Harlan Estate is released at US$245 per bottle, though the price soon rises on the speculative market. Harlan and Weaver sell about a third of the production to the trade, as they want the wine to be available to more than just a fortunate few. But it’s still hard to find. ‘It sells out in days,’ says Weaver. ‘I guess it’s the lure of people wanting something they can’t have. Or that others can’t have.’
Harlan Estate remains a controversial wine. Robert Parker awarded the 1994 a perfect score. Michael Broadbent was less impressed, damning with faint praise when he gave it a high rating but added ‘for those who like this sort of wine’. Matt Kramer describes it ‘as smooth as a politician’, which may not be intended as a compliment. But I persist in finding Harlan deeply impressive, packed with fruit and with tannins usually held in check. Of course it has a bold, rich Napa style – what else would one expect from a Napa Bordeaux blend? – but the new oak is well integrated and the alcohol rarely obtrusive.
In 1997, Harlan launched a new venture: Bond. ‘When Bob and I were buying fruit for Merryvale, we found many outstanding vineyards out there, mostly hillside sites of striking distinctiveness. So we decided to forge long-term relationships with the best growers, and release wines from their vineyards under the Bond brand. It’s also a way to make the most of my staff and infrastructure here. The name reflects our covenant with the growers, working closely with them to make the best possible wines. We’ve ended up with a stable of thoroughbreds.’
The initial releases were called Vecina, St Eden and Melbury.
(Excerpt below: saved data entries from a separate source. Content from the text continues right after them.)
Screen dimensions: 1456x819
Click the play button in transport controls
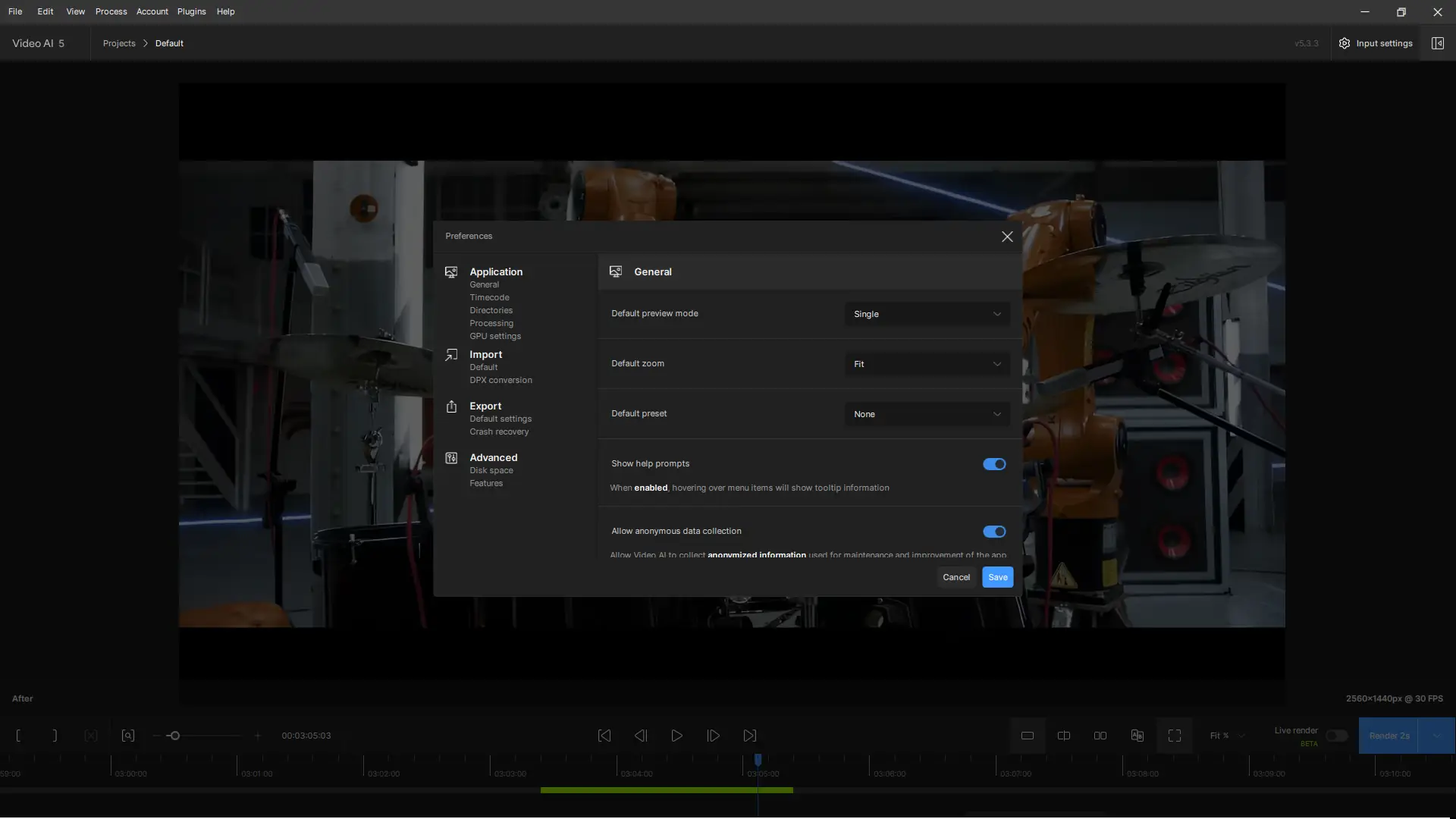pos(676,736)
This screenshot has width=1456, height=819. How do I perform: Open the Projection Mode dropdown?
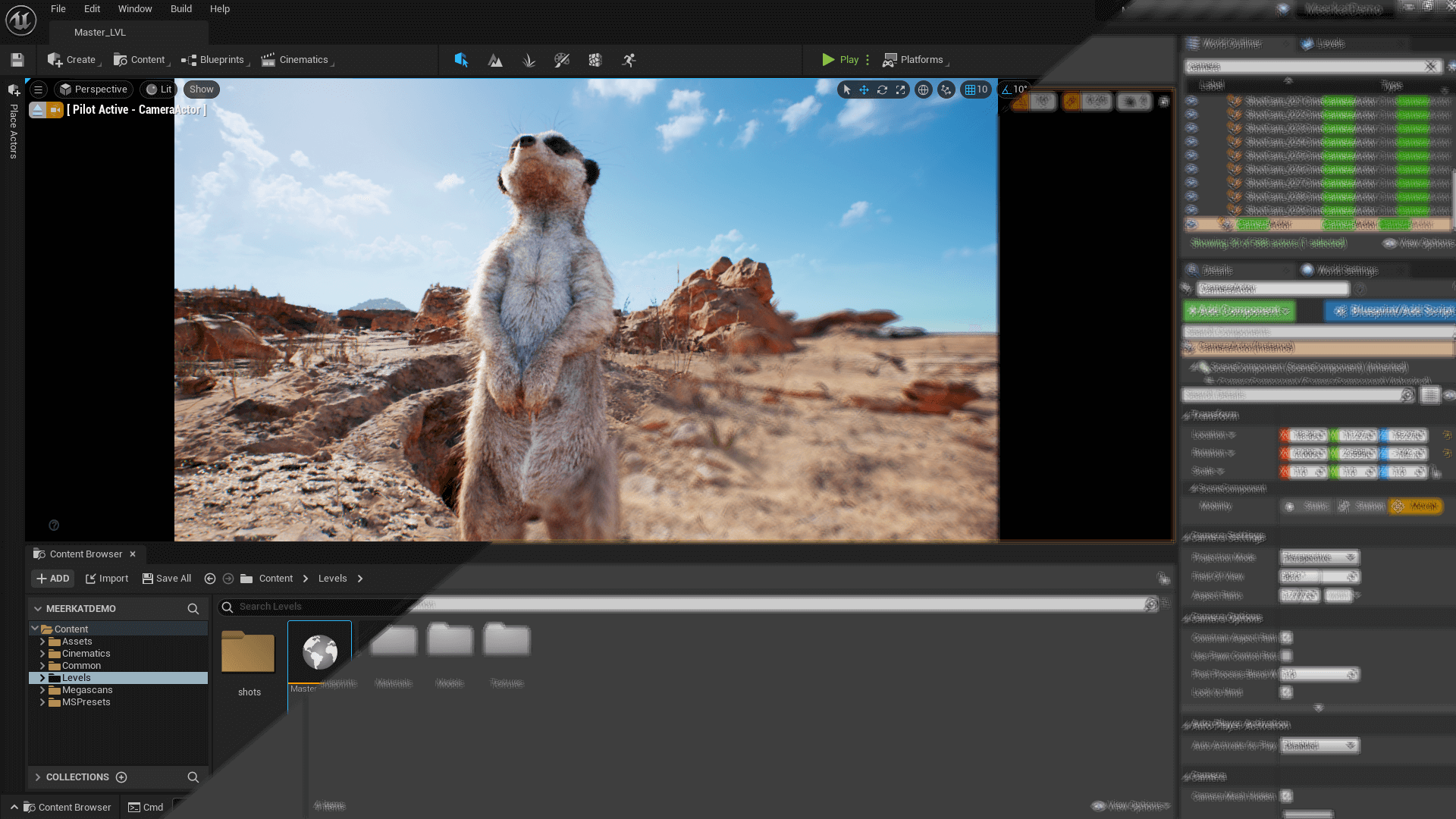(1320, 557)
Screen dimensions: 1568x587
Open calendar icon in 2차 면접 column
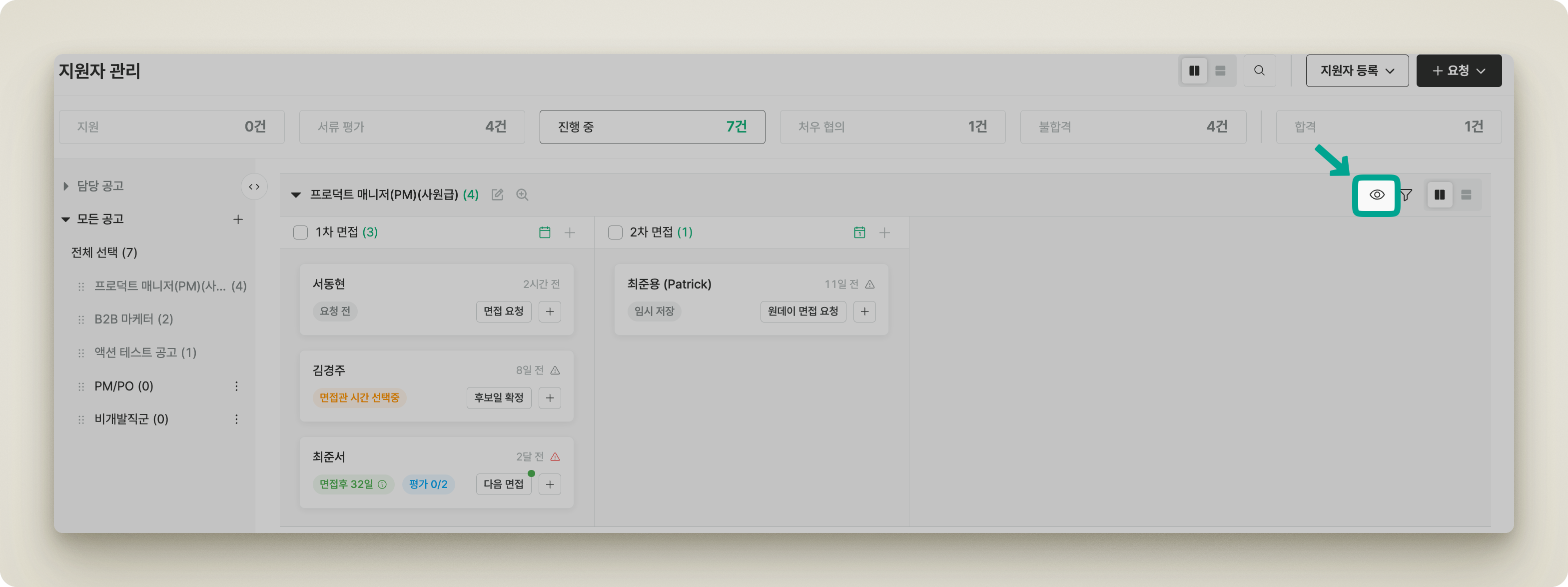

All wines are sold at the same price (US$175), and production of each does not exceed 800 cases. These are hedonistic, powerful and lush wines, but as yet don’t have the balance of Harlan at its finest.
Harlan At A Glance
Born: 1940, Southern California
Education: University of California at Berkeley, graduating in 1962 in communications and public policy
Career: Established Meadowood resort in Napa in 1979, started Merryvale in 1983, founded Harlan in 1984 and the Bond venture in 1997
Second love: Raising wine. His first love is ‘the joy of raising a family’. He married his wife Deborah in 1986, and their children Will and Amanda were born in 1987 and 1989, respectively
He says: ‘We still have plenty to do right here, refining our understanding of and improving our expression of Napa Valley character.’
They say: ‘He produces one of the finest Bordeaux-style reds on the planet.’ Brett Anderson, The Robb Report
Five Vintages Of Harlan Estate
1998 – Sumptuous, oaky blackcurrant aromas, but slightly herbaceous. Rather aggressive acidity, and lacking some flesh, body and complexity; very concentrated with a long sweet finish. Drink now–2012. £338; F&R
1999 – Rich, ripe, smoky nose of voluptuous black cherry aromas. Gorgeous fruit, very concentrated yet sleek in texture. This has finesse and freshness, and exceptional length. Drink now–2020. £351; F&R
2000 – Less opulent aromas than 1999, but very elegant. Silky on the palate with supple tannins. Seamless. Not the greatest depth, but very elegant, harmonious and persistent. Drink now–2018. £276; F&R
2001 – Rich, powerful nose. A touch brawny and charred. Sumptuous and lavish on the palate with pure black fruits, the oakiness balanced by supple tannins and fine acidity. Powerful. Long finish. Drink 2008–22. £506; F&R
2003 – Somewhat raw and oaky aromas. Marked toastiness. Voluptuous, even soft, yet concentrated, spicy and vibrant. Backed by firm tannins and a deft liquorice tone. Very long, but the power and alcohol obtrude. Drink 2010–24.